2 days ago the following warning started to appear every time I open Outlook.
-------------------------------------------------------------------------------------------------
Internet Security Warning

The server you are connected to is using a security certificate that cannot be verified
The target principal name is incorrect
- View Certificate
Do you want to continue using this server?
- Yes / No
------------------------------------------------------------------------------------------------

Pressing Yes lets me into Outlook and everything seems to be OK

I suspected the certificate was invalid in some way and contacted AOL who "did not have any solution to the problem - at the moment" :down: (I won't be holding my breath for a response)! LOL

I'm puzzled as to where this new certificate came from but more importantly... how the hell can I get rid of it? 

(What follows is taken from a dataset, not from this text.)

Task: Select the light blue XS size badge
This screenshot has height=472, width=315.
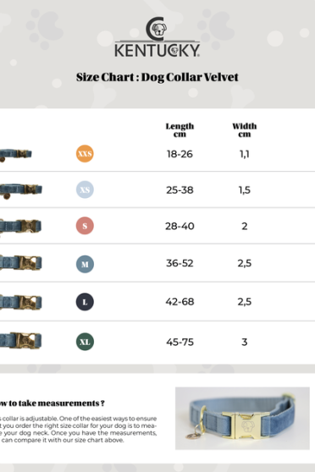Action: [x=85, y=189]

Any Help will be appreciated

Kind Regards 
Glyn


----------



## ORSalesRep

I have the exact same problem. I also am using an AOL imap account with Outlook 2007. Everytime I start up Outlook, I get an:
Internet Security Warning
"The Server you are connected to is using a security certificate that cannot be verified."
"The target principal name is incorrect"
"Do you want to continue?"
Y/N

If I select yes, everything seems to work correctly. If I view the certificate, I see:
"Windows dows not have enough information to verify this certificate."

Issued to: imap.mail.sol.com
Issued by: AOL Member CA

I too would like to kno how to stop this message form appearing each time I start Outlook 2007.

Oddly, this was not happening until recently. I had no problems for a few weeks with Outlook 2007 and this same AOL account. I also DO NOT receive this message on another computer that is running Outlook 2003.

PLease Help!!!


----------



## Jack1000

Could the answer be something as simple as AOL forgetting to update their encryption certificate information for Outlook 2007 compliance?

Sometimes companies are slower to do these updates than one might think. I would put this issue at AOL's end, more than an issue with Outlook 2007.

Here's another way to narrow this down:

Is anyone who is NOT using AOL as their service provider having this same issue? If this is only affecting AOL account users with Outlook 2007, it has to be AOL.

How does AOL handle or deal with security updates such as these?

Jack


----------



## leonpender

Hey Guys

I just started getting this same message about a week ago.

I had been using IMAP/AOL for months before with no problem.

I have tried checking and un-checking every settign I can think of with no sucess.

Has anyone figured this out yet?

AOL's tech support is totally useless!!

Thx


----------



## leonpender

After responding to this email I realized there was one option I had not tried.

I removed the AOL account from Outlook 2007 and reinstalled it.

I decided to let Outlook 2007 automatically setup my AOL account, and to my surprised it set it up as a POP mail account.

The problem was solved, no more Internet Security Warning!!

Apparently AOL switched from IMAP to Pop Mail.


----------



## razg

My company is using pop3 with ssl authentication
every time on first connection to my email I recieve this error message and have to pick yes .

Is there any way to stop this annoying message ?

Raz


----------



## Support4U

Hi all,
try adjusting yr browser settings related to certificates
open IE>>Tools>>Internet options>>Content tab>>
click Clear ssl state..then click on OK on the window that pops up
click apply
then accross the top click on Advanced tab>>
click restore defaults
click apply
restart ur computer n then try it..
All the best


----------



## dmbarnes5

Ok, I've had the same problem for several weeks now. I did delete and re-add AOL via the automatic method in Outlook 2007. Viola! No more errors. The only problem is that I lost all my folders. I used to have my work email under my Inbox and my AOL mail under another folder. Within that AOL folder were other files like Family, Orders, Ebay, etc. I lost those files and couldn't get them back without having to go through some extra steps. I couldn't find an easy way to get them back at first. What I did was I copied all my folders from the Save on AOL to the Saved on My PC folder (did this through AOL Read Mail). Then I bought a program called ePreserver that enabled me to transfer the data from my Personal File Cabinet to Outlook 2007. Yes, it was a breeze, but it took me all morning to find that solution. I tried some freeware but nothing worked quite as slick as ePreserver. I have the files back, but I think the easier method would be to move those files to somewhere in my Inbox BEFORE I deleted the IMAP version of AOL. Just a suggestion before you re-add the AOL email. I will say the delete and re-add took care of the solution. Also, I lost all my Rules that were associated with that folder so now I have to go back and set them up too, but I will do that as new emails come in. Also, the ePreserver was cool in that it enabled me to transfer my favorites to IE and also transfer my address book from AOL to Outlook. I would highly recommend for the price.


----------



## chicagoguy

I'm having the same problem. I use pop3 mail with ssl my ISP is at&t. has anyone found an answer to this. SPEC Vista using outlook 2007


----------